## Extracted information
------

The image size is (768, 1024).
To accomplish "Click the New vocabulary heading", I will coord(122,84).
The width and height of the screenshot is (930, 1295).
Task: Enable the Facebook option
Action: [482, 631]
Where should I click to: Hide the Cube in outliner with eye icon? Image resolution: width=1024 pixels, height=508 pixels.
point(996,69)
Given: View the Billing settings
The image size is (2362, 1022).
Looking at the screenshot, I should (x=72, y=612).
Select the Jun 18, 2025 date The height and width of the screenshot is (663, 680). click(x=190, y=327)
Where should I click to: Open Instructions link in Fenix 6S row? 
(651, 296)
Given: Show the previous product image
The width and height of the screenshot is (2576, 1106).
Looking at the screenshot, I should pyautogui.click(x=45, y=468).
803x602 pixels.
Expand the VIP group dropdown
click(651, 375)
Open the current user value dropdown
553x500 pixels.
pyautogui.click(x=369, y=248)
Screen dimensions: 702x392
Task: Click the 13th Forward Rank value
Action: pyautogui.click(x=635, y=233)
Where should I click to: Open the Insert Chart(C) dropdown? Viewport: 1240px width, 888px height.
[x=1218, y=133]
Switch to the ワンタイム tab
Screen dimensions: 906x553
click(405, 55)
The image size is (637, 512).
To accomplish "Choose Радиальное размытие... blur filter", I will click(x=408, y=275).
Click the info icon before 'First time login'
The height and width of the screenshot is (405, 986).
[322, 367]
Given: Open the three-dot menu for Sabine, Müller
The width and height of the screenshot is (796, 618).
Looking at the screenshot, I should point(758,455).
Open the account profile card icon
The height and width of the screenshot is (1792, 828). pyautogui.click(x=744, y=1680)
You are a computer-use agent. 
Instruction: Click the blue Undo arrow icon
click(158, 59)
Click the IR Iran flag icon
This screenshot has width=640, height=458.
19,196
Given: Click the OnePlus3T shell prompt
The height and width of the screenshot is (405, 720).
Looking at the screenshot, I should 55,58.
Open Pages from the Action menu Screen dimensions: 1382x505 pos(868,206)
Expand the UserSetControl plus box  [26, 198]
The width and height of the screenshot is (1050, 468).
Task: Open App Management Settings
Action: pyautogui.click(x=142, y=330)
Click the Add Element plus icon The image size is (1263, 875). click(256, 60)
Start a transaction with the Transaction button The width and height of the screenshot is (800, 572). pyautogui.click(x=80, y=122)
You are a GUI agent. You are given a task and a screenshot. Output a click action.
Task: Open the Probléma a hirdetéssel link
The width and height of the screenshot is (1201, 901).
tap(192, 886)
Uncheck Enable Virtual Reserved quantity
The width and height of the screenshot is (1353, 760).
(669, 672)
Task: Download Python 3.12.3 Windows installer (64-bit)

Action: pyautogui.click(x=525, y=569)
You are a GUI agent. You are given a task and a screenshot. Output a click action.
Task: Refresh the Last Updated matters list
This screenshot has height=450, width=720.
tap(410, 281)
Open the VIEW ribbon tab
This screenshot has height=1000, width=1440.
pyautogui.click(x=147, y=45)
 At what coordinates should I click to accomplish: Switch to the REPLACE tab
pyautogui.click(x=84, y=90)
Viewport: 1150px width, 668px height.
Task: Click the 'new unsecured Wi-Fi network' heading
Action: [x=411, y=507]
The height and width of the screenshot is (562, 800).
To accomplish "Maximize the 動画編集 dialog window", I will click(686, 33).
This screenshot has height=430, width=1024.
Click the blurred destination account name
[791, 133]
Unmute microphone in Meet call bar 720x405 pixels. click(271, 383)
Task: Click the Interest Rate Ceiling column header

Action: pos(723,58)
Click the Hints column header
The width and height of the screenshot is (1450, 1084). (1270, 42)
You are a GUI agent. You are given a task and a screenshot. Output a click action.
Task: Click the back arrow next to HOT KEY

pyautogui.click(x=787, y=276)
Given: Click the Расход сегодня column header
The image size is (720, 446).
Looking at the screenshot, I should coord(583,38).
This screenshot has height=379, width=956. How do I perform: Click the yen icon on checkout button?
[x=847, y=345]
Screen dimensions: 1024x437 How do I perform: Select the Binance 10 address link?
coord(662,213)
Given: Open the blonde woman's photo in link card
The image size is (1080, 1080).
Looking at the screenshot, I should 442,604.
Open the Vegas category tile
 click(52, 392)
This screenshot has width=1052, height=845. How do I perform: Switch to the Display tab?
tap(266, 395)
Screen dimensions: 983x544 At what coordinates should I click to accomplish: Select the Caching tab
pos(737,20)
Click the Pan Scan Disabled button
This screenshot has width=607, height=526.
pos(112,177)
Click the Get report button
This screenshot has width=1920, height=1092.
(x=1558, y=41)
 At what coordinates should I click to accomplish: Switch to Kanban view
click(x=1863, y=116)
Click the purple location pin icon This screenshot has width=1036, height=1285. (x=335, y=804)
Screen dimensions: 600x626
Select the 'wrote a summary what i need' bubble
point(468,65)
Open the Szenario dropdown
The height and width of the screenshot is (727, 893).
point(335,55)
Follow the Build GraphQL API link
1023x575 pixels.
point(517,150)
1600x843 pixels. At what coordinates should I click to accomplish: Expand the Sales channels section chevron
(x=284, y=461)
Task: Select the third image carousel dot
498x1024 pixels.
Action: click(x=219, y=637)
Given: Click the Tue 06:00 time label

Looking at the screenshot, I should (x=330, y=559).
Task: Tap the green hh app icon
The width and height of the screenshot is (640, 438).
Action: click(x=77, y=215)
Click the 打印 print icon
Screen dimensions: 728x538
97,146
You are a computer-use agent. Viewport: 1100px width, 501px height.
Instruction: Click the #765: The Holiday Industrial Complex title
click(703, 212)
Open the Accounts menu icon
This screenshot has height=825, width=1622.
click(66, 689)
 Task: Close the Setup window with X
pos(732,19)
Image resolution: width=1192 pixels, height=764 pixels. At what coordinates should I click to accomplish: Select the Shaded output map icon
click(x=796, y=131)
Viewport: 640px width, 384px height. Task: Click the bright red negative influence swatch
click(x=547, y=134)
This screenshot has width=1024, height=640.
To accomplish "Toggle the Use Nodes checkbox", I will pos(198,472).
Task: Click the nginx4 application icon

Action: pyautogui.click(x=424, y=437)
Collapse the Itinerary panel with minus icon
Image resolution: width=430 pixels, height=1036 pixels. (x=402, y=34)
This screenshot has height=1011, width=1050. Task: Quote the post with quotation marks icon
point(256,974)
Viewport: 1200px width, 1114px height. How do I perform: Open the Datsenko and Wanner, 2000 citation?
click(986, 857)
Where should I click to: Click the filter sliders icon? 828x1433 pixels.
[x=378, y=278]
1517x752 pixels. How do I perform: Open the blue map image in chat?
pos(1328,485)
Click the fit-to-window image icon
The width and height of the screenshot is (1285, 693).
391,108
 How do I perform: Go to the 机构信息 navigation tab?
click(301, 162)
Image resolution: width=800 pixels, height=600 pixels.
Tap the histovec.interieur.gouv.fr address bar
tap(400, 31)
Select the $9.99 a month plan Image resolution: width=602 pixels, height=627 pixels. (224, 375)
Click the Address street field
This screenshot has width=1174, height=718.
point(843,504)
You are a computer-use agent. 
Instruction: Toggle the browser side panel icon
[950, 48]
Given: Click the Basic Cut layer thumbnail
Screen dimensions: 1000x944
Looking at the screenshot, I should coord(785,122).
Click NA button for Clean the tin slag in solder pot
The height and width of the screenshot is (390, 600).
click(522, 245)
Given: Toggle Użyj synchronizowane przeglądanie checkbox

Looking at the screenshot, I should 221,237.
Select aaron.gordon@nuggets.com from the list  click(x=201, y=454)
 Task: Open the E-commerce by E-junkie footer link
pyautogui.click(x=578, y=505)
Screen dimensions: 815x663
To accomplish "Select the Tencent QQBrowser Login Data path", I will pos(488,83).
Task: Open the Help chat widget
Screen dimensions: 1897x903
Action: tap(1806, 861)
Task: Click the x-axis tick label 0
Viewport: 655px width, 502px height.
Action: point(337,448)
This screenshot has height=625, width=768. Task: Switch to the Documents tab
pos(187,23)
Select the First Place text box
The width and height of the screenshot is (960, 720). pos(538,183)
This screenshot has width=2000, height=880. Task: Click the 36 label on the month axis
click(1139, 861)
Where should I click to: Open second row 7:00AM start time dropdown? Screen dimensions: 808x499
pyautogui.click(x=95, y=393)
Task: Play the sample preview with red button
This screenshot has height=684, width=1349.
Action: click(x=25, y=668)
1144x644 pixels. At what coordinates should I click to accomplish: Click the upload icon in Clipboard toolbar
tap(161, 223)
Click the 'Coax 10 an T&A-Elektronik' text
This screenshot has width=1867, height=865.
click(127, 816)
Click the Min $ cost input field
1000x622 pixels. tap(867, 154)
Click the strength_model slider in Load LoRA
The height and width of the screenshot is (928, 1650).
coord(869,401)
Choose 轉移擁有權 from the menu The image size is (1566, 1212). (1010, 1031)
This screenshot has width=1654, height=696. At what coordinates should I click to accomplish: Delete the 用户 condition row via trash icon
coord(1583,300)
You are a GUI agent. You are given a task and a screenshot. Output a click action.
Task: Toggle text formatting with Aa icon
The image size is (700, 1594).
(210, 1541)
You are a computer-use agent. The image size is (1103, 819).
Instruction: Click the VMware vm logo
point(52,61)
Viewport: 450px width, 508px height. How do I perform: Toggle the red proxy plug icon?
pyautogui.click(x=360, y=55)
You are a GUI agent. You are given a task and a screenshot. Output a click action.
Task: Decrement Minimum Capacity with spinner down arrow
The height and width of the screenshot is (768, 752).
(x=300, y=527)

------

## What is expected
Please copy out each line in the entries that mentions the string "from".

## Exercise response
Open Pages from the Action menu Screen dimensions: 1382x505 pos(868,206)
Select aaron.gordon@nuggets.com from the list  click(x=201, y=454)
Choose 轉移擁有權 from the menu The image size is (1566, 1212). (1010, 1031)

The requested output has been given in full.